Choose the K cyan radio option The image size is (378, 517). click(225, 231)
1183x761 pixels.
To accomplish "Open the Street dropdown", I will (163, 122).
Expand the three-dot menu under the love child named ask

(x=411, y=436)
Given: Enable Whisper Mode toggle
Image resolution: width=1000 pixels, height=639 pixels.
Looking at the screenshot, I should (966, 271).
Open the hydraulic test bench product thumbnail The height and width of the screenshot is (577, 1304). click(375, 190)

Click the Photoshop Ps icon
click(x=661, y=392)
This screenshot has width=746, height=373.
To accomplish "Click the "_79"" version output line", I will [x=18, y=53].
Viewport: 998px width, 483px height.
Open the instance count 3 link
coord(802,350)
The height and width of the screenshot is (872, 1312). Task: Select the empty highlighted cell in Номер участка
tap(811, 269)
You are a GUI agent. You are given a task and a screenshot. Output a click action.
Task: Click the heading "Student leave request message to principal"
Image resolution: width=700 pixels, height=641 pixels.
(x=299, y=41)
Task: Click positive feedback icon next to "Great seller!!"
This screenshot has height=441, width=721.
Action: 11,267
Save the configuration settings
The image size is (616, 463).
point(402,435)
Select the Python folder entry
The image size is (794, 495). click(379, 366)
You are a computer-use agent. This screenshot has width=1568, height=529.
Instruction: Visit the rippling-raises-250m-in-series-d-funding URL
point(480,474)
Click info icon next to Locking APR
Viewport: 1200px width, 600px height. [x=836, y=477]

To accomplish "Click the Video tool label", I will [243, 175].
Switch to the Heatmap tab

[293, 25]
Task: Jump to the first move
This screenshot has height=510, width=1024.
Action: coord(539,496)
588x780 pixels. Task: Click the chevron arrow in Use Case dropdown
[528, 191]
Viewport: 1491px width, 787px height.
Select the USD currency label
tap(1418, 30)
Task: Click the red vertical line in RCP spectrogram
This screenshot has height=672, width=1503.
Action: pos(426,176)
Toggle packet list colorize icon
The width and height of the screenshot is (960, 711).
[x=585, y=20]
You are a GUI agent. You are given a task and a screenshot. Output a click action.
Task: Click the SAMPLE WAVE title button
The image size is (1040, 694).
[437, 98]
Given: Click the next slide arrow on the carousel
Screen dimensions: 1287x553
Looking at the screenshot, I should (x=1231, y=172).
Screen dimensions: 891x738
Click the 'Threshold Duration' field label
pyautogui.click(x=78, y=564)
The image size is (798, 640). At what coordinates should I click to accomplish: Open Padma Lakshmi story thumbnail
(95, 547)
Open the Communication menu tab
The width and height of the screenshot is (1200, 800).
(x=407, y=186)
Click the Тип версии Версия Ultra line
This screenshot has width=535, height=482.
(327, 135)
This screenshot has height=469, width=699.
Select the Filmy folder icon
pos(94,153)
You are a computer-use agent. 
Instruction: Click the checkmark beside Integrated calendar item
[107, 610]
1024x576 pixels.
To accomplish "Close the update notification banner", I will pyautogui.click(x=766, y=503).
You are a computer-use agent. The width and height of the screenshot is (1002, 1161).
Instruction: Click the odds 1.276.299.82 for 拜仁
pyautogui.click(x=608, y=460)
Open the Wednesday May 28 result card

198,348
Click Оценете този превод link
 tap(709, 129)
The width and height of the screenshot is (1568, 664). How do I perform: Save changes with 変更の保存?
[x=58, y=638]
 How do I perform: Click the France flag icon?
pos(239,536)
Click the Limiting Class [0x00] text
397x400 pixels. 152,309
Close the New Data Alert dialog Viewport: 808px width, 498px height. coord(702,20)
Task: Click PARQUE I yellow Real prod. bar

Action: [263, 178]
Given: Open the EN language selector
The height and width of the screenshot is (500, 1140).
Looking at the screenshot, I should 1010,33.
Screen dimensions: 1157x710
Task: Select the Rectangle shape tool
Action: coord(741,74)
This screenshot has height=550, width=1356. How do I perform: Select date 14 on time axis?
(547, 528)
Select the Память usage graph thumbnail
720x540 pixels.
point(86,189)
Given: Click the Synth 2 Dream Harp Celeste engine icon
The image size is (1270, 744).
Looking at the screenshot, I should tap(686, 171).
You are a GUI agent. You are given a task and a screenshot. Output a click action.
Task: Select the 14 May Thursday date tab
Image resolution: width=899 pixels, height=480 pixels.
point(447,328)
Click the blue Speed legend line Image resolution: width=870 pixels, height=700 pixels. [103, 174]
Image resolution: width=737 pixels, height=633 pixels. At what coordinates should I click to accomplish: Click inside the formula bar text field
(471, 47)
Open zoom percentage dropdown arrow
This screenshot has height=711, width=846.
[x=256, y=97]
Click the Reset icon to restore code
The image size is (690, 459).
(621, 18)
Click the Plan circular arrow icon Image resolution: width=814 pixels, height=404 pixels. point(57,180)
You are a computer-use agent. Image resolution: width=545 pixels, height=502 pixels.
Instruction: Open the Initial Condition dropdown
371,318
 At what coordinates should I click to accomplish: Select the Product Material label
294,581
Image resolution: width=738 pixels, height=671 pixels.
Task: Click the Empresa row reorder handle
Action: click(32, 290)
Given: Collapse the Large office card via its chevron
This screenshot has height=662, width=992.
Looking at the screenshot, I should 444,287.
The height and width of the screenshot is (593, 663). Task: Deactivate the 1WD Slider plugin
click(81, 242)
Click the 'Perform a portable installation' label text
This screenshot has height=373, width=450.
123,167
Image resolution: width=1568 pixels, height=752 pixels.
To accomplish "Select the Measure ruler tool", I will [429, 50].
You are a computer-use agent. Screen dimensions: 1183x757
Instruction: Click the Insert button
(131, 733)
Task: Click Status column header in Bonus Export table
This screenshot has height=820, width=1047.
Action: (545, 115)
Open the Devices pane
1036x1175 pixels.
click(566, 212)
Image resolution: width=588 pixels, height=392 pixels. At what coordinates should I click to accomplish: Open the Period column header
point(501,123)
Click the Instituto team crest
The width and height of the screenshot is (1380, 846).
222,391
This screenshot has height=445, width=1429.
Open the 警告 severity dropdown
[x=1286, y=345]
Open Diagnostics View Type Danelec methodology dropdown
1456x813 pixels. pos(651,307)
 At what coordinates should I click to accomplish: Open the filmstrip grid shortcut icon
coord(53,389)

● WHAT YOU SHOULD DO: The response should consist of all the entries, reproduced word for word.

● ANSWER BOX:
Choose the K cyan radio option The image size is (378, 517). click(225, 231)
1183x761 pixels.
To accomplish "Open the Street dropdown", I will (163, 122).
Expand the three-dot menu under the love child named ask

(x=411, y=436)
Given: Enable Whisper Mode toggle
Image resolution: width=1000 pixels, height=639 pixels.
Looking at the screenshot, I should (966, 271).
Open the hydraulic test bench product thumbnail The height and width of the screenshot is (577, 1304). click(375, 190)

Click the Photoshop Ps icon
click(x=661, y=392)
This screenshot has width=746, height=373.
To accomplish "Click the "_79"" version output line", I will [x=18, y=53].
Viewport: 998px width, 483px height.
Open the instance count 3 link
coord(802,350)
The height and width of the screenshot is (872, 1312). Task: Select the empty highlighted cell in Номер участка
tap(811, 269)
You are a GUI agent. You are given a task and a screenshot. Output a click action.
Task: Click the heading "Student leave request message to principal"
Image resolution: width=700 pixels, height=641 pixels.
(x=299, y=41)
Task: Click positive feedback icon next to "Great seller!!"
This screenshot has height=441, width=721.
Action: 11,267
Save the configuration settings
The image size is (616, 463).
point(402,435)
Select the Python folder entry
The image size is (794, 495). click(379, 366)
You are a computer-use agent. This screenshot has width=1568, height=529.
Instruction: Visit the rippling-raises-250m-in-series-d-funding URL
point(480,474)
Click info icon next to Locking APR
Viewport: 1200px width, 600px height. [x=836, y=477]

To accomplish "Click the Video tool label", I will [243, 175].
Switch to the Heatmap tab

[293, 25]
Task: Jump to the first move
This screenshot has height=510, width=1024.
Action: coord(539,496)
588x780 pixels. Task: Click the chevron arrow in Use Case dropdown
[528, 191]
Viewport: 1491px width, 787px height.
Select the USD currency label
tap(1418, 30)
Task: Click the red vertical line in RCP spectrogram
This screenshot has height=672, width=1503.
Action: pos(426,176)
Toggle packet list colorize icon
The width and height of the screenshot is (960, 711).
[x=585, y=20]
You are a GUI agent. You are given a task and a screenshot. Output a click action.
Task: Click the SAMPLE WAVE title button
The image size is (1040, 694).
[437, 98]
Given: Click the next slide arrow on the carousel
Screen dimensions: 1287x553
Looking at the screenshot, I should (x=1231, y=172).
Screen dimensions: 891x738
Click the 'Threshold Duration' field label
pyautogui.click(x=78, y=564)
The image size is (798, 640). At what coordinates should I click to accomplish: Open Padma Lakshmi story thumbnail
(95, 547)
Open the Communication menu tab
The width and height of the screenshot is (1200, 800).
(x=407, y=186)
Click the Тип версии Версия Ultra line
This screenshot has width=535, height=482.
(327, 135)
This screenshot has height=469, width=699.
Select the Filmy folder icon
pos(94,153)
You are a computer-use agent. 
Instruction: Click the checkmark beside Integrated calendar item
[107, 610]
1024x576 pixels.
To accomplish "Close the update notification banner", I will pyautogui.click(x=766, y=503).
You are a computer-use agent. The width and height of the screenshot is (1002, 1161).
Instruction: Click the odds 1.276.299.82 for 拜仁
pyautogui.click(x=608, y=460)
Open the Wednesday May 28 result card

198,348
Click Оценете този превод link
 tap(709, 129)
The width and height of the screenshot is (1568, 664). How do I perform: Save changes with 変更の保存?
[x=58, y=638]
 How do I perform: Click the France flag icon?
pos(239,536)
Click the Limiting Class [0x00] text
397x400 pixels. 152,309
Close the New Data Alert dialog Viewport: 808px width, 498px height. coord(702,20)
Task: Click PARQUE I yellow Real prod. bar

Action: [263, 178]
Given: Open the EN language selector
The height and width of the screenshot is (500, 1140).
Looking at the screenshot, I should 1010,33.
Screen dimensions: 1157x710
Task: Select the Rectangle shape tool
Action: coord(741,74)
This screenshot has height=550, width=1356. How do I perform: Select date 14 on time axis?
(547, 528)
Select the Память usage graph thumbnail
720x540 pixels.
point(86,189)
Given: Click the Synth 2 Dream Harp Celeste engine icon
The image size is (1270, 744).
Looking at the screenshot, I should tap(686, 171).
You are a GUI agent. You are given a task and a screenshot. Output a click action.
Task: Select the 14 May Thursday date tab
Image resolution: width=899 pixels, height=480 pixels.
point(447,328)
Click the blue Speed legend line Image resolution: width=870 pixels, height=700 pixels. [103, 174]
Image resolution: width=737 pixels, height=633 pixels. At what coordinates should I click to accomplish: Click inside the formula bar text field
(471, 47)
Open zoom percentage dropdown arrow
This screenshot has height=711, width=846.
[x=256, y=97]
Click the Reset icon to restore code
The image size is (690, 459).
(621, 18)
Click the Plan circular arrow icon Image resolution: width=814 pixels, height=404 pixels. point(57,180)
You are a computer-use agent. Image resolution: width=545 pixels, height=502 pixels.
Instruction: Open the Initial Condition dropdown
371,318
 At what coordinates should I click to accomplish: Select the Product Material label
294,581
Image resolution: width=738 pixels, height=671 pixels.
Task: Click the Empresa row reorder handle
Action: click(32, 290)
Given: Collapse the Large office card via its chevron
This screenshot has height=662, width=992.
Looking at the screenshot, I should 444,287.
The height and width of the screenshot is (593, 663). Task: Deactivate the 1WD Slider plugin
click(81, 242)
Click the 'Perform a portable installation' label text
This screenshot has height=373, width=450.
123,167
Image resolution: width=1568 pixels, height=752 pixels.
To accomplish "Select the Measure ruler tool", I will [429, 50].
You are a computer-use agent. Screen dimensions: 1183x757
Instruction: Click the Insert button
(131, 733)
Task: Click Status column header in Bonus Export table
This screenshot has height=820, width=1047.
Action: (545, 115)
Open the Devices pane
1036x1175 pixels.
click(566, 212)
Image resolution: width=588 pixels, height=392 pixels. At what coordinates should I click to accomplish: Open the Period column header
point(501,123)
Click the Instituto team crest
The width and height of the screenshot is (1380, 846).
222,391
This screenshot has height=445, width=1429.
Open the 警告 severity dropdown
[x=1286, y=345]
Open Diagnostics View Type Danelec methodology dropdown
1456x813 pixels. pos(651,307)
 At what coordinates should I click to accomplish: Open the filmstrip grid shortcut icon
coord(53,389)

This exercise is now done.